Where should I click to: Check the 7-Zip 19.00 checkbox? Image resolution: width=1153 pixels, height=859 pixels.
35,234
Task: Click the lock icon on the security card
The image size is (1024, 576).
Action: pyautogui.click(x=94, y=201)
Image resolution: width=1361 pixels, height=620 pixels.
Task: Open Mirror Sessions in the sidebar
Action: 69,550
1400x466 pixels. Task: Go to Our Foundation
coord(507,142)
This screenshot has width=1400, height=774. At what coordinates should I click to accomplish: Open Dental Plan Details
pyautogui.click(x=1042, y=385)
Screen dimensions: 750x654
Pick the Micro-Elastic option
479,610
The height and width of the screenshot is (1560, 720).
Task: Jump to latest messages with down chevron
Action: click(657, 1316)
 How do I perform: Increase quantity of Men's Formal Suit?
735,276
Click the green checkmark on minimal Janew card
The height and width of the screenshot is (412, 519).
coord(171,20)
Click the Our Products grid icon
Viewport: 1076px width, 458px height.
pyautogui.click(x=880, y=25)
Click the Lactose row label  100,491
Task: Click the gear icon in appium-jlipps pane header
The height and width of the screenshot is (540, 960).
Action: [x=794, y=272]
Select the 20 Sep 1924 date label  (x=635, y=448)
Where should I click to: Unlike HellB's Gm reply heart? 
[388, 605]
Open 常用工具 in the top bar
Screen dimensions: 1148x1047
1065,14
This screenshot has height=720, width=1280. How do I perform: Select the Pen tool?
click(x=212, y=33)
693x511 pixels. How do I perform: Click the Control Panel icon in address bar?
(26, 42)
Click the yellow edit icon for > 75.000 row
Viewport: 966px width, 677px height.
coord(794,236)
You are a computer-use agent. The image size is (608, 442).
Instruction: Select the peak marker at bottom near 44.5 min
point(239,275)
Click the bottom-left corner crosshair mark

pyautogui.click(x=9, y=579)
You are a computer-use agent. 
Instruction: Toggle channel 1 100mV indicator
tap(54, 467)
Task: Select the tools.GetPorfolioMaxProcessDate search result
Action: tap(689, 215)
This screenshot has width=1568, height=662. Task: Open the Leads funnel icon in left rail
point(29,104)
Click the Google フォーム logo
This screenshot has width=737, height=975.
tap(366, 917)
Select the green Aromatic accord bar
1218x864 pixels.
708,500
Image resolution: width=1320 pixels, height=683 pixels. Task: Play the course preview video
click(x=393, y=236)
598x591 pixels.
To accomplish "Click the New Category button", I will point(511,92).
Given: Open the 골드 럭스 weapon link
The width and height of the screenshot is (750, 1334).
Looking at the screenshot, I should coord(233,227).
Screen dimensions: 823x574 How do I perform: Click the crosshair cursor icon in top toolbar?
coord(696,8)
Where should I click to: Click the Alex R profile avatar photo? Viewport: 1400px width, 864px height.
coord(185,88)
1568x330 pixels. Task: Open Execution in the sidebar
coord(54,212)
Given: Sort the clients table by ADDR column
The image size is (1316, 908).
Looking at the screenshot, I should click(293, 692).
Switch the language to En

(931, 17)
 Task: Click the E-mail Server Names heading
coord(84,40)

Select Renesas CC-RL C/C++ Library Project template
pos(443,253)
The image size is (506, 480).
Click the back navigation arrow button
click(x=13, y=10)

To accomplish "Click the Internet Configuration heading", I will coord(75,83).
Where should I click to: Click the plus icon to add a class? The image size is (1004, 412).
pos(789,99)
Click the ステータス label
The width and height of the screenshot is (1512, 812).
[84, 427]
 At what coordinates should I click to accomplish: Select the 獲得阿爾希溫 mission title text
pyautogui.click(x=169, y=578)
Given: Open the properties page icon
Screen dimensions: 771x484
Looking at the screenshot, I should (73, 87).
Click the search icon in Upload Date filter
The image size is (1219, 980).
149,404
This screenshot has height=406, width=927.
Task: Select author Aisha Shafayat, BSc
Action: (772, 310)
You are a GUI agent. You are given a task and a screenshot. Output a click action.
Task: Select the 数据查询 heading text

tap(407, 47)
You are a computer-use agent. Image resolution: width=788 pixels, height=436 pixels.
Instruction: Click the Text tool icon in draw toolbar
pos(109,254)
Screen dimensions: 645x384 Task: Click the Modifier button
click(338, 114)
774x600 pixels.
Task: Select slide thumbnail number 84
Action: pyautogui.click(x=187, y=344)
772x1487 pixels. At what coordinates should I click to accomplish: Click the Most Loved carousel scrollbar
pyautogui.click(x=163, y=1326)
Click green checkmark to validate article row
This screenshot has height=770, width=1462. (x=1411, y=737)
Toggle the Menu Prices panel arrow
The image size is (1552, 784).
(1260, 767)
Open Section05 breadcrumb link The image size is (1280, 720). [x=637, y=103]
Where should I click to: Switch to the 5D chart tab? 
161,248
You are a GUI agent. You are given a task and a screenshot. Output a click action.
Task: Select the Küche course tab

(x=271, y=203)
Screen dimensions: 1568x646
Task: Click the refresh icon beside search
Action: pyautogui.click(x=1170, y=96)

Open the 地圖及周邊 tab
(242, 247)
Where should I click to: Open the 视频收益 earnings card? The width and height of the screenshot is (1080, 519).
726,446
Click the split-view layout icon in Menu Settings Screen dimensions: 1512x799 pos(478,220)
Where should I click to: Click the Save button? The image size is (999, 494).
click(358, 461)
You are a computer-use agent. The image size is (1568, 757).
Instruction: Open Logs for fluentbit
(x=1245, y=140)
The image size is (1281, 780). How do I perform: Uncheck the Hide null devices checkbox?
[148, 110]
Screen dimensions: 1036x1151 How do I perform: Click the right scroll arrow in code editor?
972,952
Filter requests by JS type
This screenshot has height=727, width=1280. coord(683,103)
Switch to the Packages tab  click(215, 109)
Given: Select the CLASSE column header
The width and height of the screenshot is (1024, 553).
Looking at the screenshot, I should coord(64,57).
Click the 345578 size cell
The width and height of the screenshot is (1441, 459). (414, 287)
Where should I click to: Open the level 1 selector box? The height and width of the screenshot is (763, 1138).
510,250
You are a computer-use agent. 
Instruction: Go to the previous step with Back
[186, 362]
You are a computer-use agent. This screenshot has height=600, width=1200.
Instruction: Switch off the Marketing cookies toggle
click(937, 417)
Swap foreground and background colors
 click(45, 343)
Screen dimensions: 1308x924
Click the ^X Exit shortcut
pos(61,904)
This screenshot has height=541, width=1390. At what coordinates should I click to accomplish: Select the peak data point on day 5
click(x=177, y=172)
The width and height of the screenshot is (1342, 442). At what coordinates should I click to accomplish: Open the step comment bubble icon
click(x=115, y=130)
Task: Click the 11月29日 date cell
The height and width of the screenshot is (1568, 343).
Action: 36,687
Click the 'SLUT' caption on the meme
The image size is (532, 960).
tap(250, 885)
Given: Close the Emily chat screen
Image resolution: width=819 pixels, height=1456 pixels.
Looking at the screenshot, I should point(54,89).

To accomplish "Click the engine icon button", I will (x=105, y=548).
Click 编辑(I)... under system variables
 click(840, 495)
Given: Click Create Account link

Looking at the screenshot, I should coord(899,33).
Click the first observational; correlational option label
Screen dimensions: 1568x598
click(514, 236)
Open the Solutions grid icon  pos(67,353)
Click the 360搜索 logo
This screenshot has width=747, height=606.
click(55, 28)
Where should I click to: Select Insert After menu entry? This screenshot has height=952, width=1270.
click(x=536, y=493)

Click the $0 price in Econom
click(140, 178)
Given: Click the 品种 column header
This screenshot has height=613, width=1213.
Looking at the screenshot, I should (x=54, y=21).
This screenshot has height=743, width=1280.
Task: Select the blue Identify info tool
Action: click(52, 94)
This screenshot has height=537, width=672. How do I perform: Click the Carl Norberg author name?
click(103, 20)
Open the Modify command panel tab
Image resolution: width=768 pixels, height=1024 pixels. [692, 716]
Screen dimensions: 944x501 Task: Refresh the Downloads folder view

**What needs to be done:**
Filter the material for the word "label" and copy each matching line.

**Reply:**
Click the Lactose row label  100,491
Select the 20 Sep 1924 date label  (x=635, y=448)
Click the ステータス label
Click the first observational; correlational option label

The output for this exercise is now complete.